Four days after a loss to Bangladesh ended their hopes of reaching the World Cup quarterfinals, England's cricketers return to play their last pool match Friday against an Afghanistan lineup they're not taking lightly.
Heavy losses to Australia, New Zealand and Sri Lanka were followed by Monday's 15-run defeat to the Bangladeshis in Adelaide. England's only victory in its first five games at the World Cup came against Scotland, which is in last place in Pool A. Friday's match at the Sydney Cricket Ground will give one of the teams fifth place and perhaps a more pleasant flight home.
After brutal criticism from former players and the media, the England squad just wants to restore a bit of pride to what has been a mostly disastrous campaign.
"We want to get back on the horse quite quickly and try and put in a performance that rectifies what we did the other night," England paceman Chris Jordan said on Wednesday. "That's the only way to deal with it.
"Everyone is gutted, for the fans that came out here and gutted for the fans home watching, and Friday is an opportunity to put that right."
Tournament newcomer Afghanistan, which features several players who learned to play cricket while living in refugee camps in neighboring Pakistan, also beat Scotland in the group stage.
"They don't have anything to lose," Jordan said. "We have footage on every single player and it's not a game that we will be taking lightly at all. We go into everything thoroughly, looking for weaknesses and for areas that we can exploit."
Jordan defended the efforts of captain Eoin Morgan and coach Peter Moores and said the team had been well-prepared mentally, physically and technically.

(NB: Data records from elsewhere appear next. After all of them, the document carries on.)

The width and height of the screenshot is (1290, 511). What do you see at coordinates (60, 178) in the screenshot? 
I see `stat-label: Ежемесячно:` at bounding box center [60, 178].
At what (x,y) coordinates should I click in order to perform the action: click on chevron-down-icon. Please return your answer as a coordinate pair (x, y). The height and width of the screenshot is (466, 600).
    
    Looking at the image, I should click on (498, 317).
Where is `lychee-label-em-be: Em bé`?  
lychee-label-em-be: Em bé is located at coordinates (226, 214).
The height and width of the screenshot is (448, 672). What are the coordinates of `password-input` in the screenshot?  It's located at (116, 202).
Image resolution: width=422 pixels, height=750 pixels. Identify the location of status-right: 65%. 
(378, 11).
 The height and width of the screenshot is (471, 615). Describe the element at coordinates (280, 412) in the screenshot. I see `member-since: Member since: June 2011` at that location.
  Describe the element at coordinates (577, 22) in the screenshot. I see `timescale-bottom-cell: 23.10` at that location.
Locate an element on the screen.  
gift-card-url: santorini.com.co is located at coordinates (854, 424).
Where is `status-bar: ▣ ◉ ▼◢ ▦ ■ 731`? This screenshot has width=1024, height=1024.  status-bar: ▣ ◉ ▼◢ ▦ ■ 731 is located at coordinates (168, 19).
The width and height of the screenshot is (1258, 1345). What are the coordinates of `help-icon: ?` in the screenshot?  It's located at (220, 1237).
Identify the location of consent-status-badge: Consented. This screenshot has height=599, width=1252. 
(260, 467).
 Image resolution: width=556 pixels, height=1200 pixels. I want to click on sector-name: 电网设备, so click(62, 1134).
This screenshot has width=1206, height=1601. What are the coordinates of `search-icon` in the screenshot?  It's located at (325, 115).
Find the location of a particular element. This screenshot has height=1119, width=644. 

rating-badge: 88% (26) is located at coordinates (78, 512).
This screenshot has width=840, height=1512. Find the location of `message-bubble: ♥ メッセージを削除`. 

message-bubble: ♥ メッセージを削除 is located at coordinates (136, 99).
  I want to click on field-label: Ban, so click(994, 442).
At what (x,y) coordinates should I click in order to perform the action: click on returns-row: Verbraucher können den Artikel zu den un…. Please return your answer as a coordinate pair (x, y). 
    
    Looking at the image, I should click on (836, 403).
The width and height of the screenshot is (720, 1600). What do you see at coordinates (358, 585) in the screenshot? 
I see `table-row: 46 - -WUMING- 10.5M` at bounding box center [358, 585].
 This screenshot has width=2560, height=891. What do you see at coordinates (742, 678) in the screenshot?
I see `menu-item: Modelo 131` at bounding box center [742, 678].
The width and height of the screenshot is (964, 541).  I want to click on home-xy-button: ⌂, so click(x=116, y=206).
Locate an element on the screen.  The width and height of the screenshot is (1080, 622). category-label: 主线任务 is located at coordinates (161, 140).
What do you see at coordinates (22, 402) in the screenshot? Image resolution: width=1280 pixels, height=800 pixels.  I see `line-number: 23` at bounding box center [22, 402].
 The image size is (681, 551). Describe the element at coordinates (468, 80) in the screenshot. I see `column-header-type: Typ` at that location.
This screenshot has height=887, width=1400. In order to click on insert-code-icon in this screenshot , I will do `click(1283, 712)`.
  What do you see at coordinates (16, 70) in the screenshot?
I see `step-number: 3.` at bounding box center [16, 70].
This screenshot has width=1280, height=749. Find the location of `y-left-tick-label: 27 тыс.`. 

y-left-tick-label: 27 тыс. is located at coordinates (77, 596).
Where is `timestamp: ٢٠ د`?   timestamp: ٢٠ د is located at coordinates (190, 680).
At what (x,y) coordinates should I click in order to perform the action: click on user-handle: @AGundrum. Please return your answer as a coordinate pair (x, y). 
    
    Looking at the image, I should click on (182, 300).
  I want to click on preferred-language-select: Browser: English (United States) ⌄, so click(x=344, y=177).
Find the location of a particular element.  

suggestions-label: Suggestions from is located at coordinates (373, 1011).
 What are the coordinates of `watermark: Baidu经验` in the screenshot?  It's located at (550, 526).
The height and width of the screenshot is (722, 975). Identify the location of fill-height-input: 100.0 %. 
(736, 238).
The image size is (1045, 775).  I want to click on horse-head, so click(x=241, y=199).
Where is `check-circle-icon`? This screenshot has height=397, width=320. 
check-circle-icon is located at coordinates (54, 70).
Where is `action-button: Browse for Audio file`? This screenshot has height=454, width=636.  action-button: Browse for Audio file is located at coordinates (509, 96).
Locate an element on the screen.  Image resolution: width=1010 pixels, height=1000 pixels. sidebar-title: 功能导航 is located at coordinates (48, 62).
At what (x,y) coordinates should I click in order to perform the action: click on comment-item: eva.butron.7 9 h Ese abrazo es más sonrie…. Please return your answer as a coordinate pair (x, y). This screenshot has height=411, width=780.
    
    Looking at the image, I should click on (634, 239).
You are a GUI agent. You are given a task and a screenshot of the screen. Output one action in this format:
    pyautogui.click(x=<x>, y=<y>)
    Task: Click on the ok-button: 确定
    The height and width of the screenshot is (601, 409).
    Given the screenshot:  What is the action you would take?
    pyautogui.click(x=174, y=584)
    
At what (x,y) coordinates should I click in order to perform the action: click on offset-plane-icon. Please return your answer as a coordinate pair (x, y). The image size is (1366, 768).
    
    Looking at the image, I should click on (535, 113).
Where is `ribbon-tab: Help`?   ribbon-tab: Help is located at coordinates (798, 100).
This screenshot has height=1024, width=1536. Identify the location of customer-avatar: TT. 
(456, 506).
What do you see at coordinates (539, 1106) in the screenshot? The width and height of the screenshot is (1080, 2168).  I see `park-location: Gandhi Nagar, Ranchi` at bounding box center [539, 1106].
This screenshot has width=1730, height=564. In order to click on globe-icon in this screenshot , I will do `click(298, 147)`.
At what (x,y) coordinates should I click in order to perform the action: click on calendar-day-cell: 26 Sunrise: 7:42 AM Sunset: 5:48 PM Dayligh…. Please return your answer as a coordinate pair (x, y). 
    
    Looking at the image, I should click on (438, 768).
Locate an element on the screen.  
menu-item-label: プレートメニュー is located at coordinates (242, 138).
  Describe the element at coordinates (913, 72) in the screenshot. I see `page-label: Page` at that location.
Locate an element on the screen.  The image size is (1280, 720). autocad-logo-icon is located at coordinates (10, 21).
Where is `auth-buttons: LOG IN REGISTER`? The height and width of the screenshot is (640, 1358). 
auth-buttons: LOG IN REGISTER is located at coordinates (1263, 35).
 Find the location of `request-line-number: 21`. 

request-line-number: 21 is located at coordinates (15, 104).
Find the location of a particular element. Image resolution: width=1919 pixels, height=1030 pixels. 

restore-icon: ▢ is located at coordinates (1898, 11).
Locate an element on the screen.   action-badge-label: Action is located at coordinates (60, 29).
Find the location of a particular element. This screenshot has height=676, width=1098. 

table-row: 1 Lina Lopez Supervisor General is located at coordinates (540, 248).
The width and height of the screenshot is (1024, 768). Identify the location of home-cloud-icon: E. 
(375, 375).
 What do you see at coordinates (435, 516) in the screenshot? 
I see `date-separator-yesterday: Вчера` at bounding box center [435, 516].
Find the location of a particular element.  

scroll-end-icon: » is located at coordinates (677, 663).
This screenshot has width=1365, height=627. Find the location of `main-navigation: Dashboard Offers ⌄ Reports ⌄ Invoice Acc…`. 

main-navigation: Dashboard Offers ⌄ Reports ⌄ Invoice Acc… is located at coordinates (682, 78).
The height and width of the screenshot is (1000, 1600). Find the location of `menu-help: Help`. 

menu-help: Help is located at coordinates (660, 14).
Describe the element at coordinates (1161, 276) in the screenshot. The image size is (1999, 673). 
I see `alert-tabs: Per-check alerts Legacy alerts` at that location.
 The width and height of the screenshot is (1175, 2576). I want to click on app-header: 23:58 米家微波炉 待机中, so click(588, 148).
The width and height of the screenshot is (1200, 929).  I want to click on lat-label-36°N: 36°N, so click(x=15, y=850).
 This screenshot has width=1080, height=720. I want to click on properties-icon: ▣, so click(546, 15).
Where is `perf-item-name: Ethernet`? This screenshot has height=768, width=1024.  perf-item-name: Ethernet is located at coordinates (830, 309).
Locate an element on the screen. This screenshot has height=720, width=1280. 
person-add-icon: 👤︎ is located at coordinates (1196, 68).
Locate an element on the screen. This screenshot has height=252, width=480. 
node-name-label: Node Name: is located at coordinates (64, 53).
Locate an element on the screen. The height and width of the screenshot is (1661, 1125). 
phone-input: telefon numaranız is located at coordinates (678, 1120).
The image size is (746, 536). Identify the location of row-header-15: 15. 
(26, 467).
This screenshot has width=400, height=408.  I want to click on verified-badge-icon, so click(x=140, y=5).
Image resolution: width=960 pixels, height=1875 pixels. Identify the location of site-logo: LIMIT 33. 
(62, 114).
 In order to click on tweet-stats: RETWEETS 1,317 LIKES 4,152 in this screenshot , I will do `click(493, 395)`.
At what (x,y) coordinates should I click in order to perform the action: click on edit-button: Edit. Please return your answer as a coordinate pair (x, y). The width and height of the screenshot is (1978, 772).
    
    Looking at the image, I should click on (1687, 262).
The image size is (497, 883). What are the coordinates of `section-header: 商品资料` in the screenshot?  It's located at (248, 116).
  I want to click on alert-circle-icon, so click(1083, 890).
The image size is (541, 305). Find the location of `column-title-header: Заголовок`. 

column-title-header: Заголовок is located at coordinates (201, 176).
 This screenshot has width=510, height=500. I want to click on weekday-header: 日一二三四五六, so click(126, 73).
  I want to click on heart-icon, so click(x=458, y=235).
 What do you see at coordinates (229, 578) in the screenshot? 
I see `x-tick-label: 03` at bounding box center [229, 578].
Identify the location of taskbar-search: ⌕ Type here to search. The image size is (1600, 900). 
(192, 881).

"Pete has done a brilliant job. He comes in with enthusiasm every day and gets the boys up for training and gets the boys up for games," Jordan said. "It's a bit disappointing that us as players didn't put in the performances we should have done."
Despite the failures in Australia and New Zealand, Jordan said the English approach to one-day cricket wasn't in need of an overhaul.
"There's loads of talent, not only in that dressing room, but in the whole of England." Jordan said. "We've beaten some good teams in the past and we will beat good teams again in the future, I don't think there needs to be any wholesale changes."
Afghanistan captain Mohammad Nabi said after his team's six-wicket loss to New Zealand on Sunday that his fledgling lineup is enjoying playing against top test countries. That might not be the case in 2019 when the World Cup is reduced to 10 teams from the current 14, and second-tier teams such as Afghanistan will have to advance from a qualifying tournament to decide just two of those 10 places.
"We expected a lot at this tournament to play good cricket and to show it to the world," Nabi said. "We showed in the bowling, we have good fast bowlers and we have good fielders as well. But we didn't show it in our talent on the batting side because in the top order we didn't click in the whole tournament.
"It's hard for the next World Cup, but we'll try our best."